[Start of section]
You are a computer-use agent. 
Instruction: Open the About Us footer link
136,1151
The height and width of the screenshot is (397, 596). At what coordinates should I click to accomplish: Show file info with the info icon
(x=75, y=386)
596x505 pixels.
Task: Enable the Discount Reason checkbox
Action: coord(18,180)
[End of section]
◆ EXERCISE AIM ◆
Using the exact wording, write out all of the records.

◆ THE ANSWER ◆
You are a computer-use agent. 
Instruction: Open the About Us footer link
136,1151
The height and width of the screenshot is (397, 596). At what coordinates should I click to accomplish: Show file info with the info icon
(x=75, y=386)
596x505 pixels.
Task: Enable the Discount Reason checkbox
Action: coord(18,180)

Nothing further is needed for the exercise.